Toplumu oluşturan bireylerin en doğal haklarından bir tanesi de eğitimdir. Din, dil, ırk, maddi durum farkı gözetilmeden her birey eşit ölçülerde eğitim alma hakkına sahiptir. Oysa sosyal adaletin tam olarak sağlanamadığı toplumlarda eğitim konusunda da problemler ve çözümsüzlükler yaşanmaktadır. Bu çözümsüzlüklerin en başında eğitim hakkının maddiyata bağlı olarak kazanılması gelmektedir. Pek çok ülkede yeterli maddi imkan bulamadığı için iyi bir eğitim alamayan çok sayıda çocuk ve genç vardır. Bunun dışında okulların kaliteleri ve bu kaliteden yararlanma oranları da yine maddi olanaklar doğrultusunda değişmektedir.

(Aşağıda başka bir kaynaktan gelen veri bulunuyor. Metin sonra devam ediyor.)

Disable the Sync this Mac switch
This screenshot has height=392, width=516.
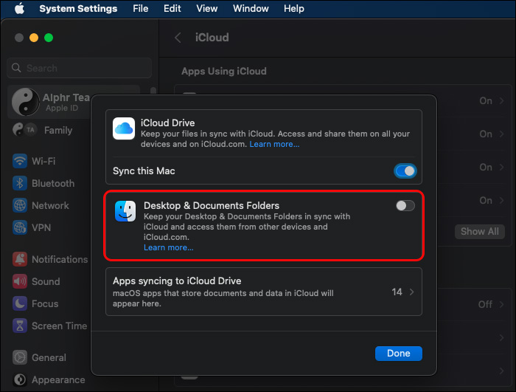click(405, 171)
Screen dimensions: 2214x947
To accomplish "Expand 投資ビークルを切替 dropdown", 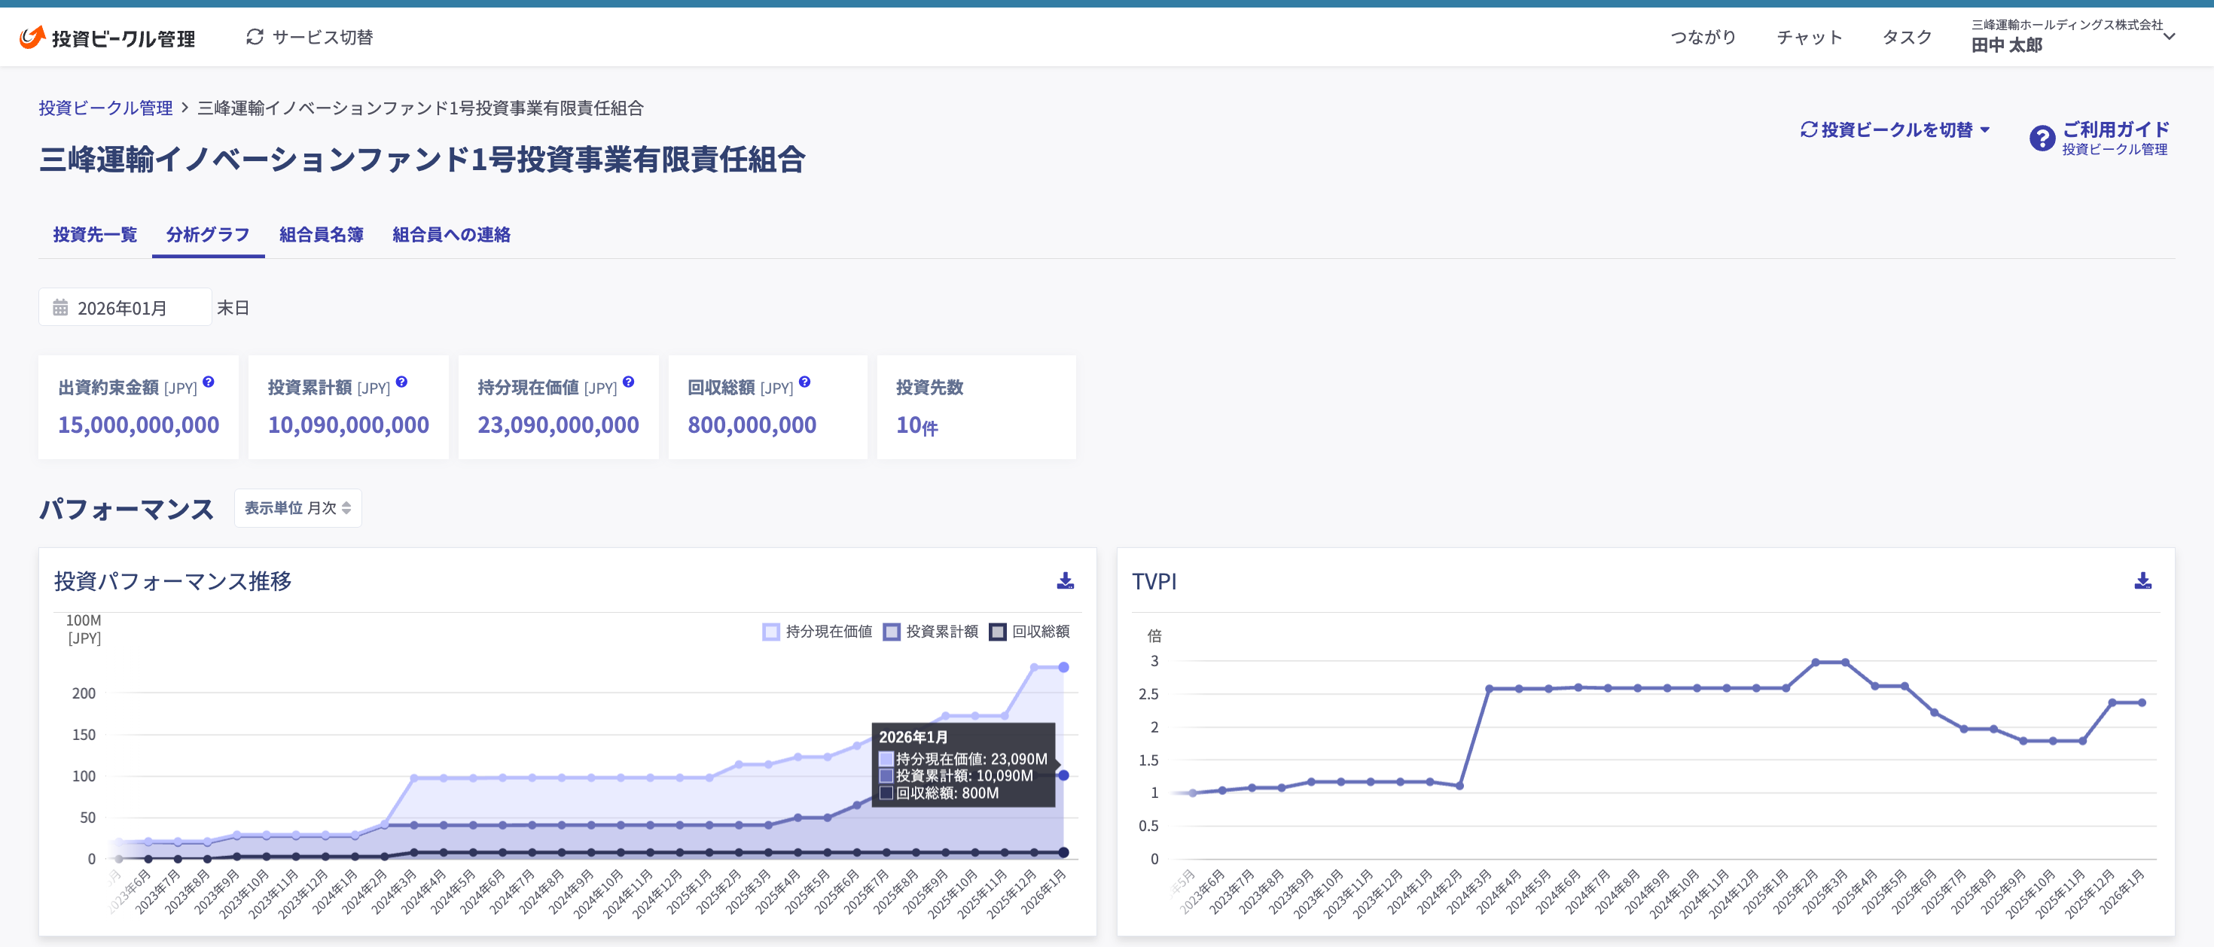I will pyautogui.click(x=1895, y=130).
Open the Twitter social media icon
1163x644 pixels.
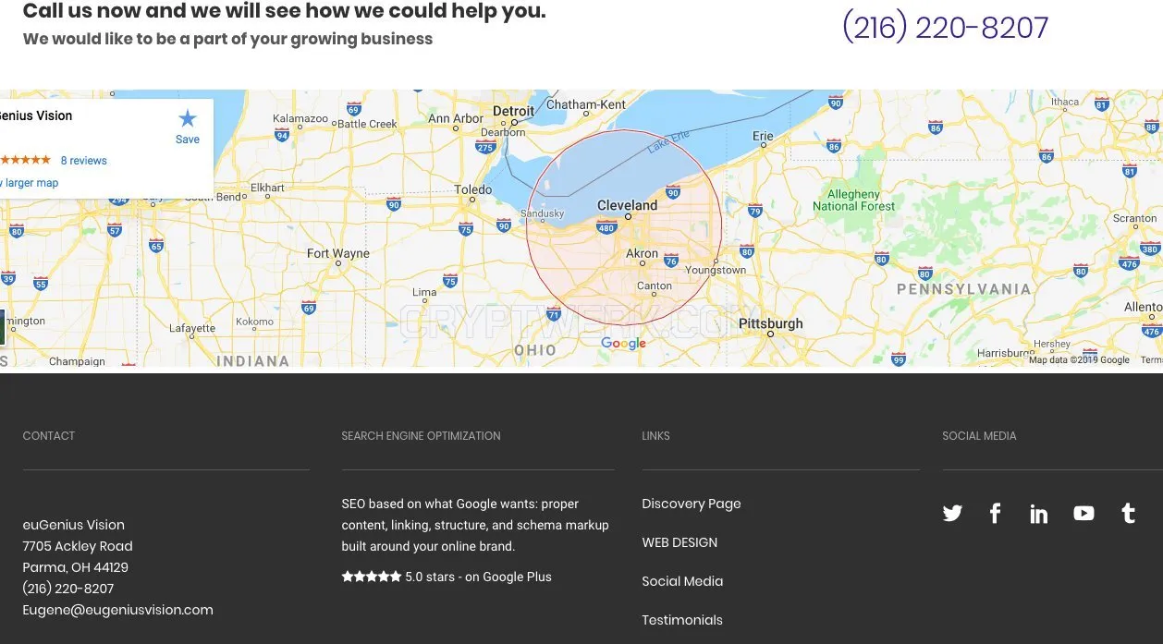952,514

Maddi yönden destek alan okullarda her konu için özel laboratuvarlar kurularak, çok faydalı bir eğitim uygulanabilirken kısıtlı imkanlar nedeniyle kimi okullar bu yönden yetersiz kalmaktadır. Bu da öğrencilerin araştırma yapma ve kendilerini geliştirme gibi faaliyetlerini olumsuz yönde etkilemektedir.

Bunun yanında her insan istediği dalda eğitim alma hakkına da sahiptir. Nitekim eğitimde yüzde yüz başarının elde edilmesi ve verimin her yönden artması için kabiliyetlerin öne çıkarılacağı bir eğitim sistemi kuşkusuz daha faydalı olacaktır. Ama günümüz toplumlarında maddi imkansızlıklar nedeniyle eğitimini belli bir aşamada bırakmak zorunda kalan ya da mesleki yönde tercihini kabiliyete göre değil de çeşitli etkenlere göre ayarlamak zorunda kalan çok sayıda insan vardır.




Zor şartlarda eğitim



Dünya üzerindeki pek çok toplumda karşılaşılan en önemli sorunlarından biri de eğitimdir.





Bütün toplumları çok yakından ilgilendiren bu gibi problemlerin çözümü ise Kuran ahlakının yaşanmasıyla sağlanır. Çünkü böyle bir ortamda eğitim konusunda yetersizlik söz konusu olmaz. İnsanlar Kuran'a uymanın getirdiği akılcılık ve çözüm bulma kabiliyeti ile, her alanda olduğu gibi bu alanda da çeşitli modeller üretirler. Öncelikle böyle bir toplumda zengin fakir ayrımı diye bir konu olmaz. Daha önce de belirttiğimiz gibi herkes ihtiyacı dışında kalanı hayır işlerine harcar. Böyle büyük bir imkanın halkın sağlığı, eğitimi gibi aciliyetli konulara aktarılmasıyla bu sorunlar kendiliğinden ortadan kalkar. Hatta bu ahlak dünya genelinde yaşandığında, ülkeler arasında da zengin fakir ayrımı kalkar. Maddi imkanları yüksek olan ülkeler, ihtiyaçları dışında kalan kaynaklarını daha geri kalmış ülkelere bir karşılık beklemeksizin, hayır için aktarırlar.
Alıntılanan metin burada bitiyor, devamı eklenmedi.